- [RECORDS TO PROCESS]
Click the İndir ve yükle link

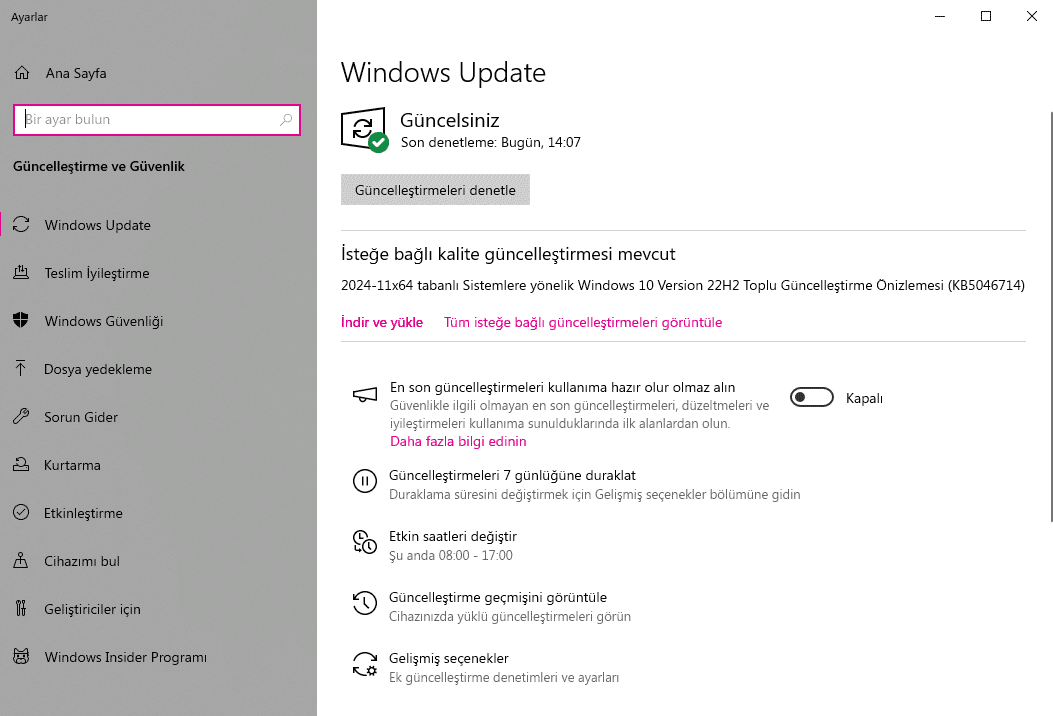[x=382, y=322]
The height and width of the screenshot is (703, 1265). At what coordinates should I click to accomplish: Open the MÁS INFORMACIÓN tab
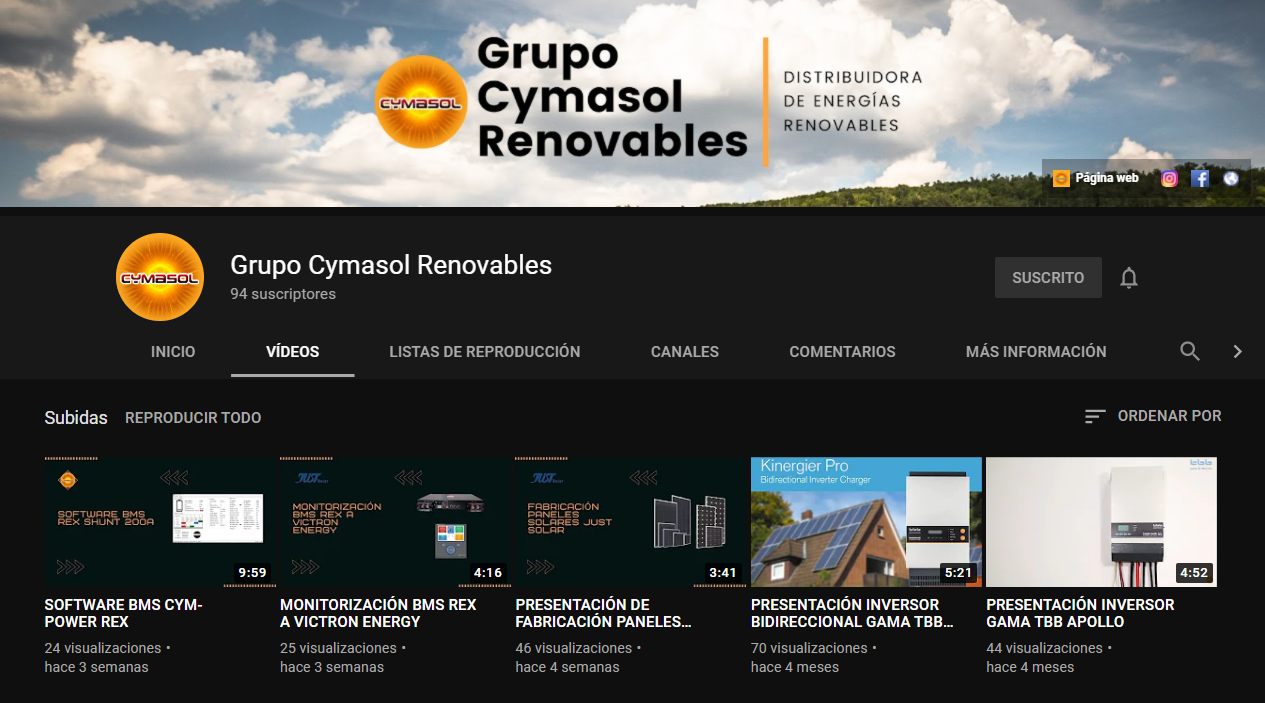pos(1035,352)

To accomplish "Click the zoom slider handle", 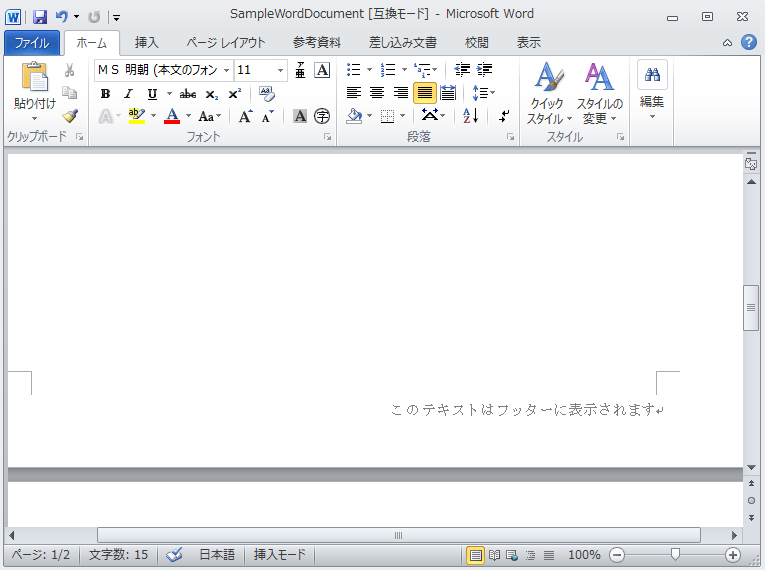I will [676, 555].
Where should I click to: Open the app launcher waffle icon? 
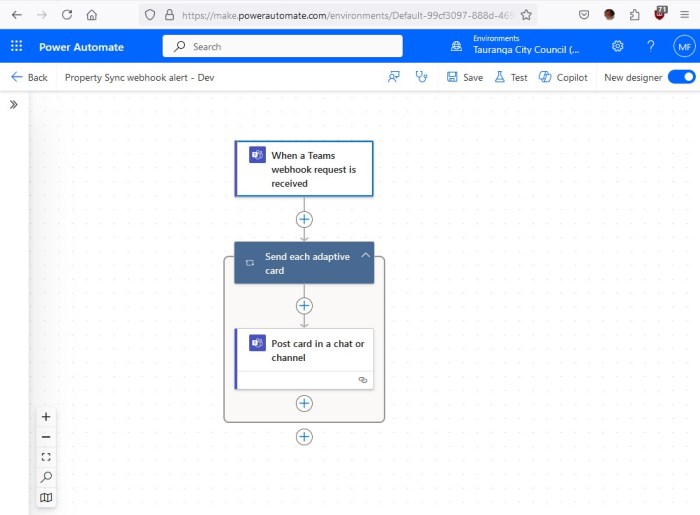coord(16,46)
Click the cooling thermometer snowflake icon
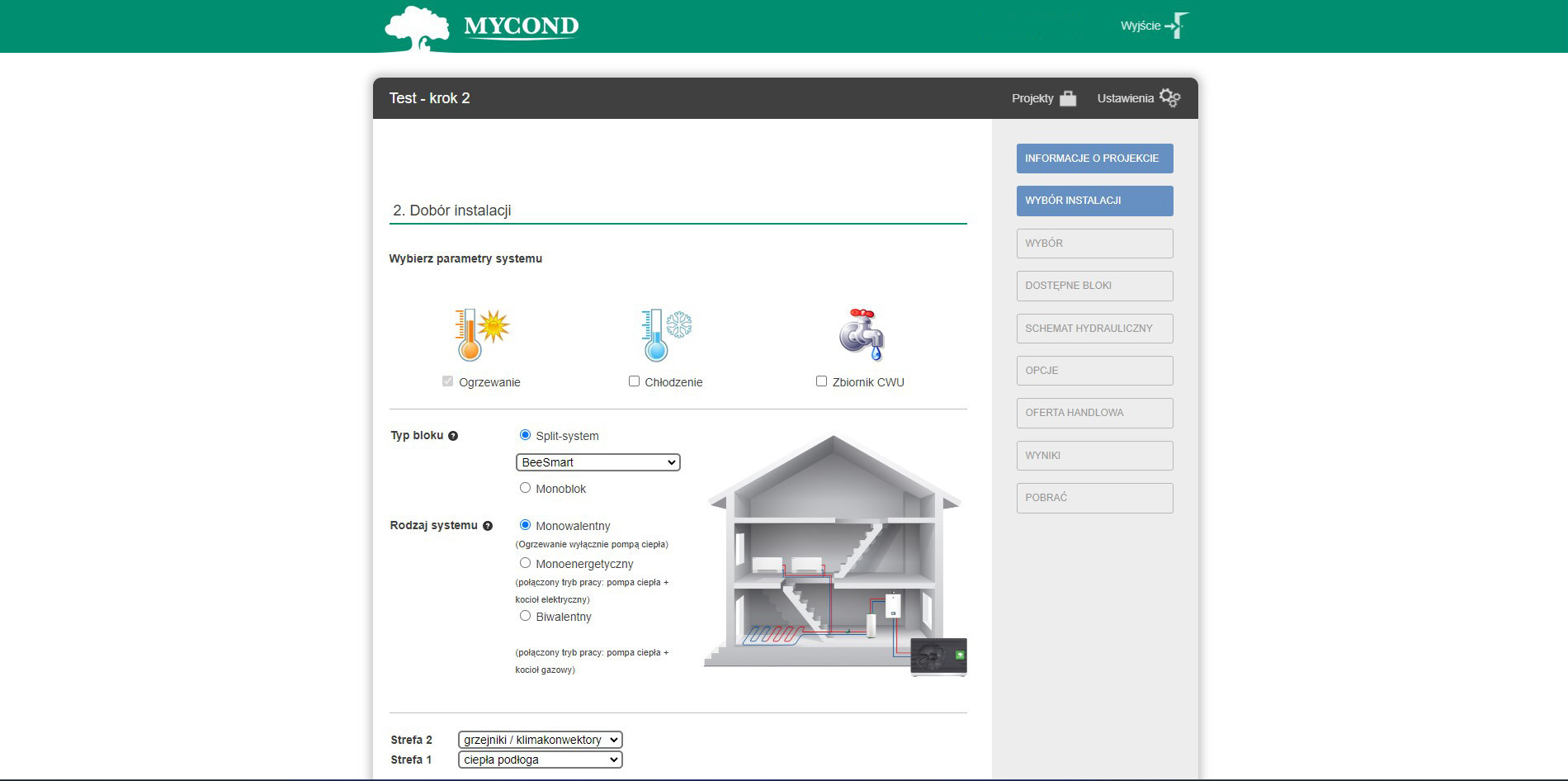1568x781 pixels. pos(666,334)
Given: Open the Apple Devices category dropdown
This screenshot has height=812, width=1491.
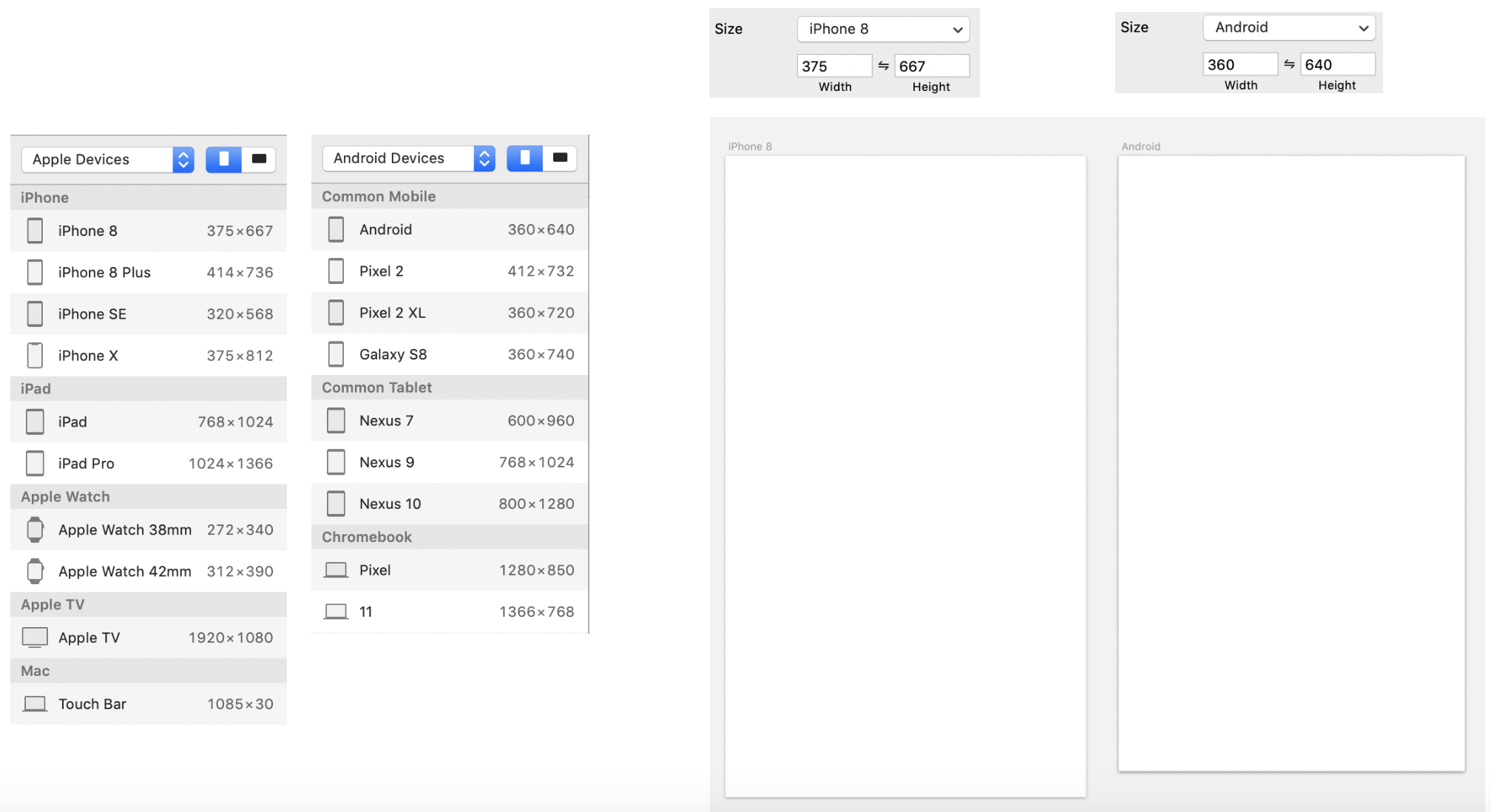Looking at the screenshot, I should click(x=108, y=159).
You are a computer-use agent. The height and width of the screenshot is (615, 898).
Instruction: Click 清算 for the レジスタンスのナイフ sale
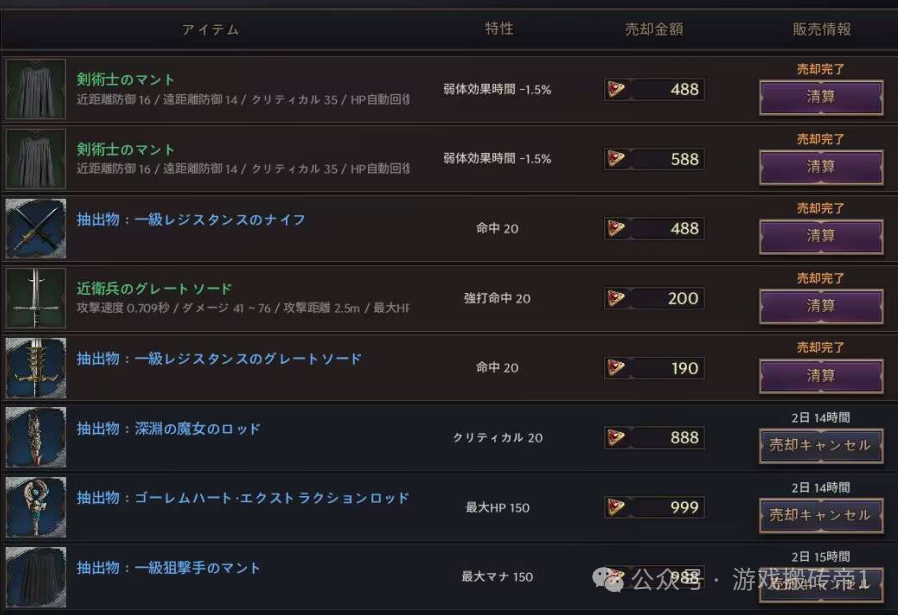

- [DO THIS]
Return the items unchanged, starting at the line that contains "Click the cooling thermometer snowflake icon" and continuing through the end of the items. Leave the pictures out.

- [TASK OUTPUT]
Click the cooling thermometer snowflake icon
1568x781 pixels. pos(666,334)
Given: Open the Apple Devices category dropdown
This screenshot has height=812, width=1491.
Looking at the screenshot, I should click(x=108, y=159).
You are a computer-use agent. The height and width of the screenshot is (615, 898).
Instruction: Click 清算 for the レジスタンスのナイフ sale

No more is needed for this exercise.